>> start EXCERPT

Colt tweaked its 01070RG rail gun pistol and sent 10 prototypes to Quantico in 2010, Colt officials said. Colt’s prototypes for the Corps have a desert-color Cercoat finish, eliminating glare on the weapon and making it less identifiable at distance. They’re equipped with a popular night sight made by Novak of Parkersburg, W.Va., mounted on a Picatinny rail.
Springfield Armory sent the Corps at least six copies of its PX9105ML pistol for evaluation, company officials said. The company calls it the Full-Sized MC Operator. It has a black slide with a green chassis. The Corps has bought Springfield Armory 1911 slides in the past to use on pistols assembled at Quantico.
Thought you might find this interesting


----------



## JohnnyBoyUSMC (Feb 26, 2012)

FINALLY! I hated having a damn beretta when I was in, not because I didn't mind having a extra weapon when deployed or that I didn't want a weapon for regimental duty, but because I know using a 9mm was mostly gonna annoy rather than stop someone I might have to shoot with it. gimmie a good ole .45 any day.


----------



## hvgc (Apr 30, 2012)

JohnnyBoyUSMC said:


> FINALLY! I hated having a damn beretta when I was in, not because I didn't mind having a extra weapon when deployed or that I didn't want a weapon for regimental duty, but because I know using a 9mm was mostly gonna annoy rather than stop someone I might have to shoot with it. gimmie a good ole .45 any day.


Question: if someone shot you in the face with a 9mm or in the chest, what would you do? the age old question of 9mm vs 45. here is a little analysis: 1911- 8 rounds total. Glock19-16 rds total. when you shoot someone you keep pulling the  damn trigger and most likely they are off shots (quick lifesaving shots) Glock is the way to go, no beaver tail to accidentally not press, no safety to fumble with just squeezing. i take a glock and i squeeze the trigger in any position and any hand with minimal thought or mechanics. that is the smart way. no one is sniping with a pistol, otherwise the argument would be sound. a happy medium would be specialized 9mm rounds.

>> end EXCERPT

(REQUIRED ACTIONS)
[1] List every year or calendar date mentioned in the forum thread.
[2] Reproduce the forum thread word for word, starting at "Springfield Armory sent" and ending at "(Feb 26, 2012)".

>> start PROVIDED MATERIAL

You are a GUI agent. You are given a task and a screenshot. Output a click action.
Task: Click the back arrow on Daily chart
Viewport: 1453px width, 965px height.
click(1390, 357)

>> end PROVIDED MATERIAL

(RESPONSES IN ORDER)
[1]
2010
Feb 26, 2012
Apr 30, 2012

[2]
Springfield Armory sent the Corps at least six copies of its PX9105ML pistol for evaluation, company officials said. The company calls it the Full-Sized MC Operator. It has a black slide with a green chassis. The Corps has bought Springfield Armory 1911 slides in the past to use on pistols assembled at Quantico.
Thought you might find this interesting


----------



## JohnnyBoyUSMC (Feb 26, 2012)